#### [Text passage]
Rep. Frank Wolf, R-Va., questioned Bolden on whether NASA will develop a backup plan to meet the demands of critics on Capitol Hill. Wolf and 14 other members of Congress sent a bipartisan letter to Bolden two weeks ago calling for NASA to evaluate ways to continue developing exploration spacecraft and launch vehicle technology under the White House budget request.

"Are you going to look at this thing again and compromise, or is this just the way it is?" Wolf asked Bolden Tuesday.

"I think in your letter, if I remember, you asked if I [was] looking to develop a Plan B," Bolden siad. There is no alternative plan. There is no alternative budget. I stick by the budget that I helped the president develop. If the question is am I developing a Plan B, there is no Plan B."

Wolf is the ranking Republican on the House appropriations subcommittee responsible for drafting NASA's budget.

"What if it's rejected by the Congress?" Wolf asked.

"It is my intent to work diligently to find a solution to the differences that we have on the different parts of the budget," Bolden responded.

The Wall Street Journal reported Tuesday that NASA is "scrambling" to come up with a new plan to satisfy vocal critics in Congress, but Bolden vigorously defended the strategy outlined in the agency's budget proposal released Feb. 1.

"I wish I could say it was a singular problem of funding [affecting Constellation]," Bolden said. "Funding was the principal driver in causing the Constellation program to be unsustainable. But the Constellation program had degraded to a lunar program without a lander. Those decisions, while they had to be made because of insufficient funding, put us in a situation where we almost could not recover."

#### [Requirements]
(A) Please reproduce the passage of the NASA budget article between "Wolf is the" and "released Feb. 1.", inclusive.
(B) Answer these questions using the NASA budget article:
(i) How many other members of Congress joined Wolf in sending the letter to Bolden?
(ii) On what date was the agency's budget proposal released?
(iii) According to Bolden, the Constellation program had degraded to what?
(C) Pick up the NASA budget article after its final sentence and continue it.

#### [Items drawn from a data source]
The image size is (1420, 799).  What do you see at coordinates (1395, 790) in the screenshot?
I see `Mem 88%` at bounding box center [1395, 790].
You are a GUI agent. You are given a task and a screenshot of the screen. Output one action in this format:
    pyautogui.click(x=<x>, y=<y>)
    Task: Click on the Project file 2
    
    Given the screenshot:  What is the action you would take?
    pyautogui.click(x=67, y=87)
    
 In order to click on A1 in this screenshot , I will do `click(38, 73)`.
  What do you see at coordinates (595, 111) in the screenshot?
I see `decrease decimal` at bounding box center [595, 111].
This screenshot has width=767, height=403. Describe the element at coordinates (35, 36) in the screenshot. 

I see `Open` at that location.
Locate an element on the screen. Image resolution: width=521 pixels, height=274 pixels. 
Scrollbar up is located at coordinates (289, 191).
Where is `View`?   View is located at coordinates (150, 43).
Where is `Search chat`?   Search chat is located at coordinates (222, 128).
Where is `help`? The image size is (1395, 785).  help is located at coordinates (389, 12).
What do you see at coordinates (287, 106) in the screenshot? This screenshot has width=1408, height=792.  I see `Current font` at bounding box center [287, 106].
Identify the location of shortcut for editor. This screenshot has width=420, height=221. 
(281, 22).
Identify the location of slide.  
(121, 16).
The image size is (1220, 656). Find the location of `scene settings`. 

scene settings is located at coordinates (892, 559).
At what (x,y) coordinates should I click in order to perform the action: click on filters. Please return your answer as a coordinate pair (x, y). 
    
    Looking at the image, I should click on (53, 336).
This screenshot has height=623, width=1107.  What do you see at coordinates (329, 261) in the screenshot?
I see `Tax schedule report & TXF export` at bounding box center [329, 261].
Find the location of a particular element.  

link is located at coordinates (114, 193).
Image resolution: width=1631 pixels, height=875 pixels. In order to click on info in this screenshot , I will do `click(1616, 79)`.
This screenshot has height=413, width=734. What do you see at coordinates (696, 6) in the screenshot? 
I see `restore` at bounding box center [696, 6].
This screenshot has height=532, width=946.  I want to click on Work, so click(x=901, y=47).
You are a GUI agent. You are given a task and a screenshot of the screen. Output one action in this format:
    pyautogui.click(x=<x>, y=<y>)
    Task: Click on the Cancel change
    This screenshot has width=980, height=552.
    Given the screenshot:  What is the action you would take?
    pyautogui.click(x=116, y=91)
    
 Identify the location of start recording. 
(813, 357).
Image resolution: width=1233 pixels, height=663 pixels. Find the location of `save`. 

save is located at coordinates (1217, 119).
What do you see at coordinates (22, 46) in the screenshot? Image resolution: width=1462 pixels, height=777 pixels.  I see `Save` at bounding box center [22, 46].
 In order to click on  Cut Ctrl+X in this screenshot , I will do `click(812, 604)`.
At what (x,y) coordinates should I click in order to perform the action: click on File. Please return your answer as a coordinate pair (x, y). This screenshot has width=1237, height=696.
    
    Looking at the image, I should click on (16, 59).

#### [Answer set]
(A)
Wolf is the ranking Republican on the House appropriations subcommittee responsible for drafting NASA's budget.

"What if it's rejected by the Congress?" Wolf asked.

"It is my intent to work diligently to find a solution to the differences that we have on the different parts of the budget," Bolden responded.

The Wall Street Journal reported Tuesday that NASA is "scrambling" to come up with a new plan to satisfy vocal critics in Congress, but Bolden vigorously defended the strategy outlined in the agency's budget proposal released Feb. 1.

(B)
(i) 14
(ii) Feb. 1
(iii) A lunar program without a lander

(C)
Congressman Dutch Ruppersberger, D-Md., criticized the White House decision to focus on procuring commercial operators for future human space transportation.

"Commercial will not get us to the moon," Ruppersberger said. "Commercial will not get us to Mars."

Ruppersberger and Rep. Peter Visclosky, D-Ind., specifically asked Bolden about designing a new heavy-lift rocket able to carry the largest NASA, military and commercial payloads to space.

"This is not adequate funding for a heavy-lift vehicle development program and will require a top-line increase in NASA's budget," Ruppersberger said.

President Obama's budget request calls for $3.1 billion to be spent in the next five years for heavy-lift propulsion research and development.

"In the next five years, are we going to build, test, or fly anything? With these funds, it looks like we're only going to study. We've done a lot of study and research, but there comes a time when we have to make a move," Ruppersberger said.

"It is my hope that we will build, test and fly things in this coming period," Bolden replied.

NASA's goal is to design a new hydrocarbon first stage rocket engine ready for operational flights by 2020.

Bolden said he participated in a video teleconference with leaders of military space programs last week.

"The issues that we discussed included the need for a broad national launch system that will put us back where we need to be," Bolden said. "We are too reliant, right now, on old systems."